Logan clenched his jaw and slammed a lid on the voice. Now was not the time. Now Graham was handing him a distraction on a silver platter, and damn if he wouldn’t grab that sucker like a lifeline and tow himself all the way back to sanity. Maybe someone else’s struggle for rank in her pack would keep him from worrying about his own need to lead.
“For how long?” Logan asked. “Even with your backing, it would take a female version of Genghis Khan to keep the title for more than a few months.”
“I know. Hell, every Lupine on earth knows that. True female alphas come along as often as three-headed wolves.” Graham shook his head. “I don’t want to see a female in alpha challenge, not when it could be prevented. I checked the records. It hasn’t happened in almost two hundred years for a damned good reason. The last woman who took a challenge ended up gang-raped and confined to her bed for nearly a month before she could even stand upright again. And she was widely acknowledged as the strongest female in five generations.” The snarl that passed over Graham’s face at that thought would have scared most people half to death. It just reminded Logan of why he considered this man his brother. “Tate’s daughter can’t be more than twenty-four or so, and I’ve never heard anyone but her own father mention her name. The chances that she’s strong enough to be alpha are slim to none. She’ll be like a rabbit in the lion’s den. If I can keep that from happening, I will. Or rather, you will.”
“Damn right.” Logan growled again and finally glanced down at the printed e-mail in his hand. “Provided someone hasn’t killed her already.”
“Right. Provided that.”
“So, if the girl is still alive, you also want me to make sure she doesn’t get into trouble while I scope out who’s likely to take Tate’s place?”
“Yeah.” Graham’s grim expression said he didn’t hold out much hope. But then again, neither did Logan. “And either way, I want you to keep an eye on the pack until the matter’s settled.”

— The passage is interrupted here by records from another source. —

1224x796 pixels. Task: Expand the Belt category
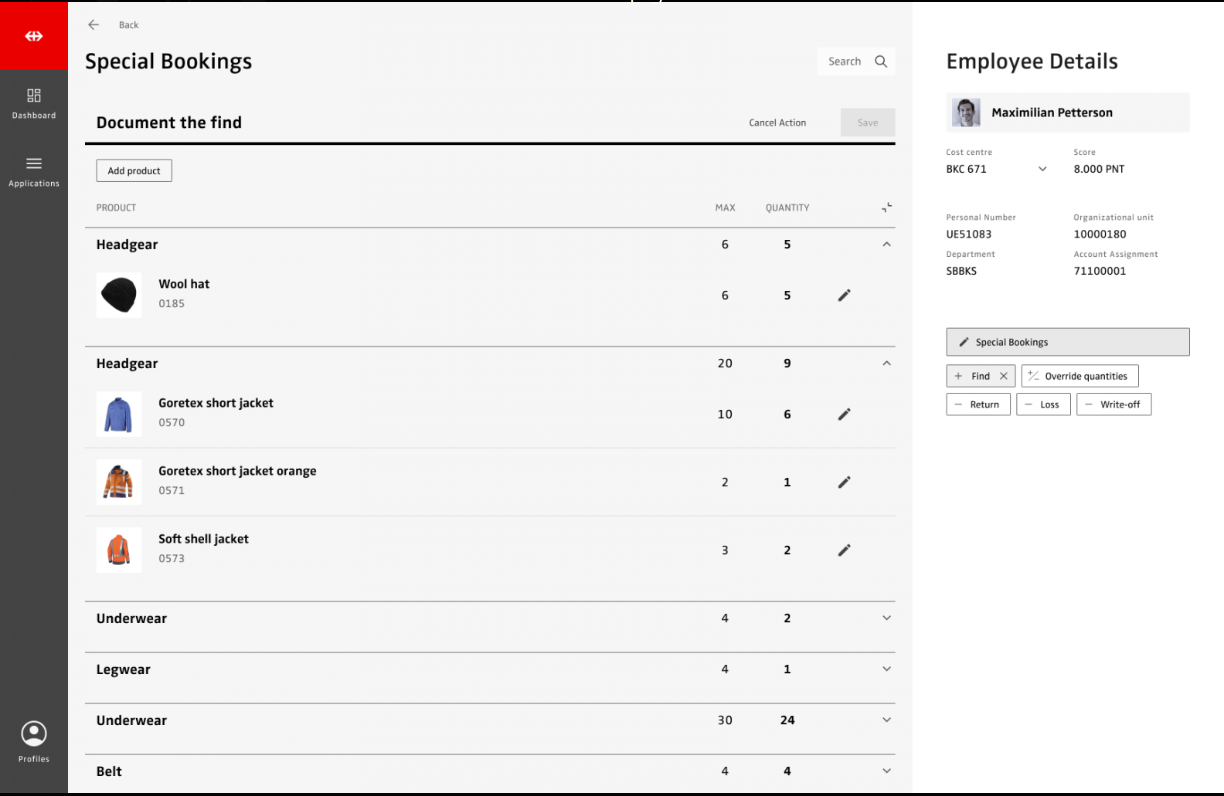[886, 771]
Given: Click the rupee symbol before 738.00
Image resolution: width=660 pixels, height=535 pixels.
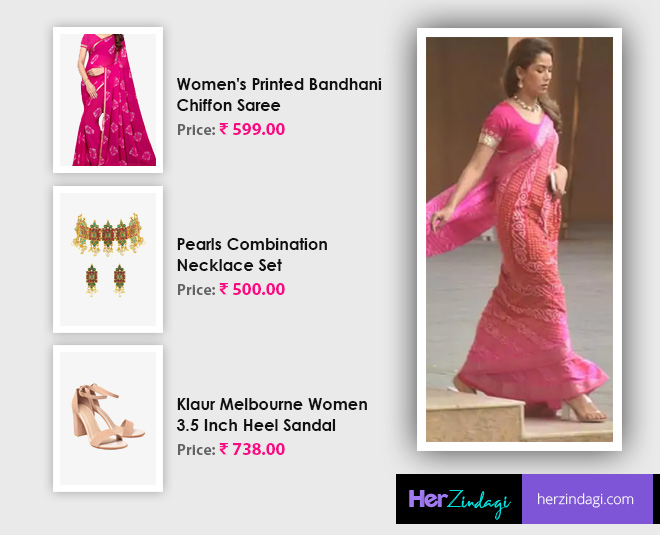Looking at the screenshot, I should (x=224, y=449).
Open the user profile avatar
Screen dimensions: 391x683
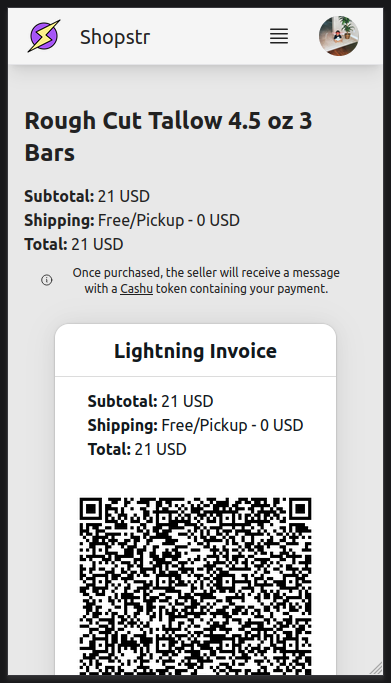339,36
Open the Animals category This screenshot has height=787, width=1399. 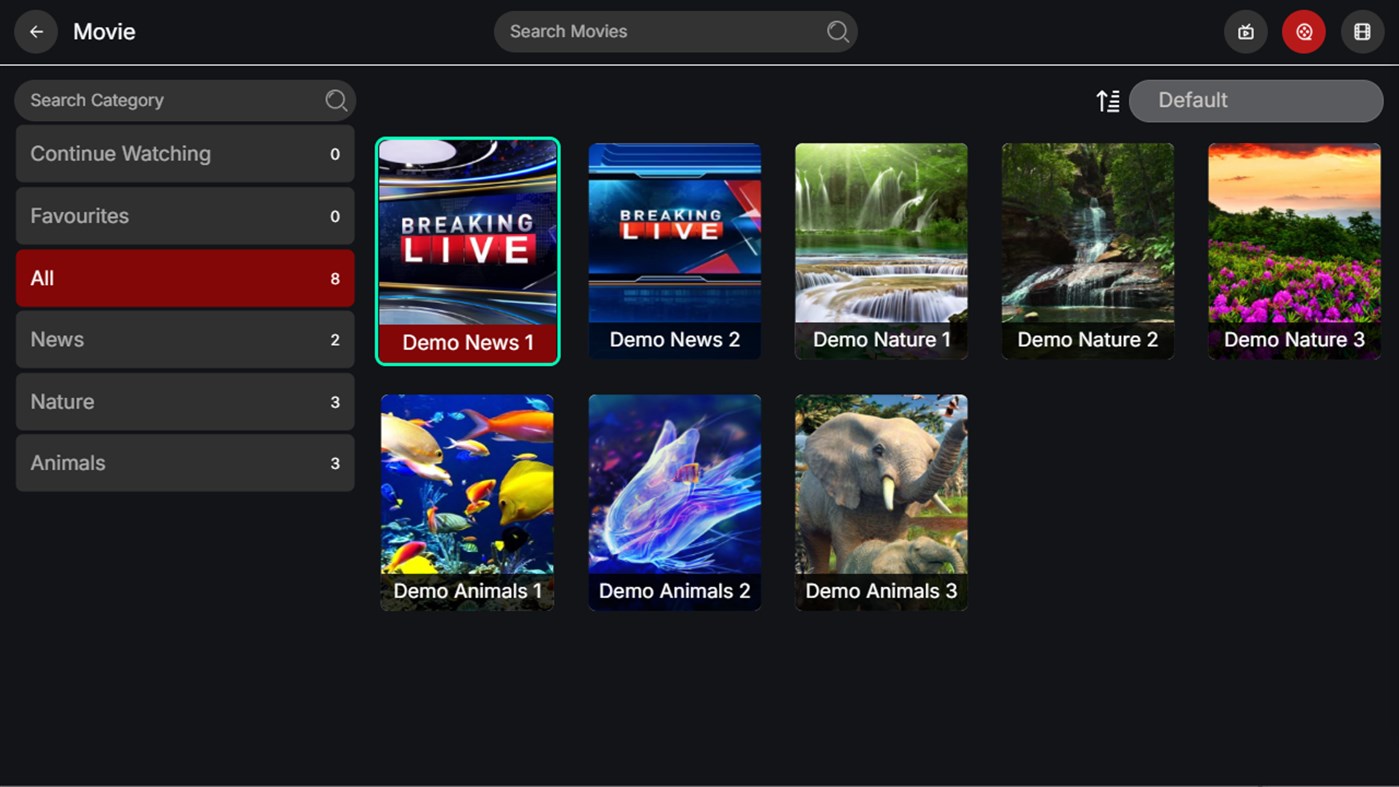pos(185,463)
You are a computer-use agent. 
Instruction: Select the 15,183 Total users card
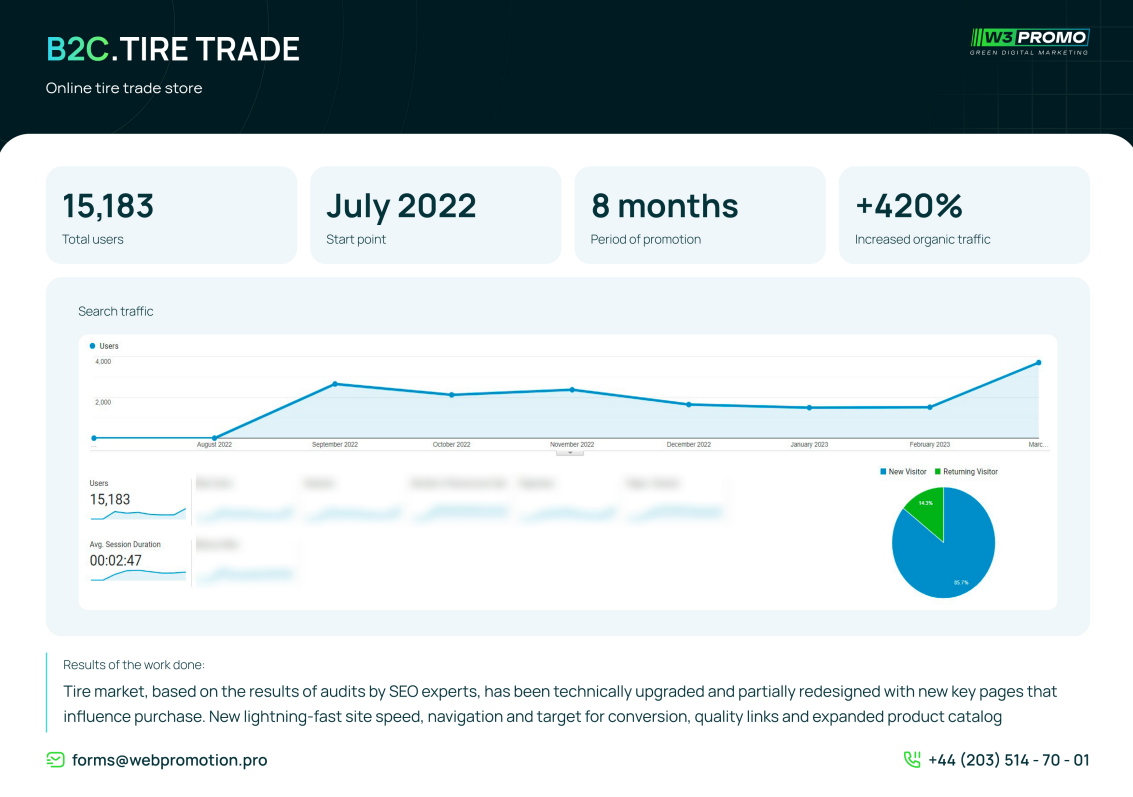[x=171, y=215]
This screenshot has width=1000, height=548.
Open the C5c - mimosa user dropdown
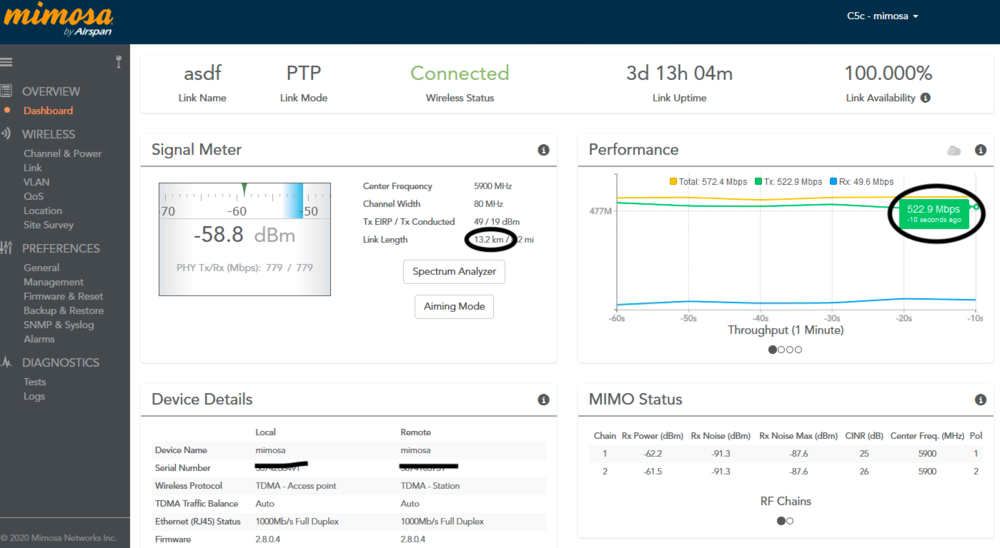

Something about Graham’s tone made Logan look up and meet the other man’s gaze. He felt his mouth quirk in a reluctant smile. “What you want is to get me the hell out of your hair until I calm down, brother.”
“There is that.” Graham’s expression turned rueful. “Look, I don’t know how this is all going to play out, brother, but I’m hoping a week or two in the country will give you the space to settle your damned nerves or something. ’Cause you’re starting to get on mine.”
Logan clenched his teeth, drew a deep breath, and blew it out through his nose. “Hell, I’m starting to get on my own nerves. I don’t blame you for making me go stand in the corner.”
“It’s not like that. You’re the one I want handling this for me. Period. That would be true even if you were acting perfectly normal.”
“But I’m not.”
Graham didn’t answer, and Logan flipped him an obscene gesture on his way out the door. Just because Graham was right, didn’t mean Logan couldn’t call him a dick.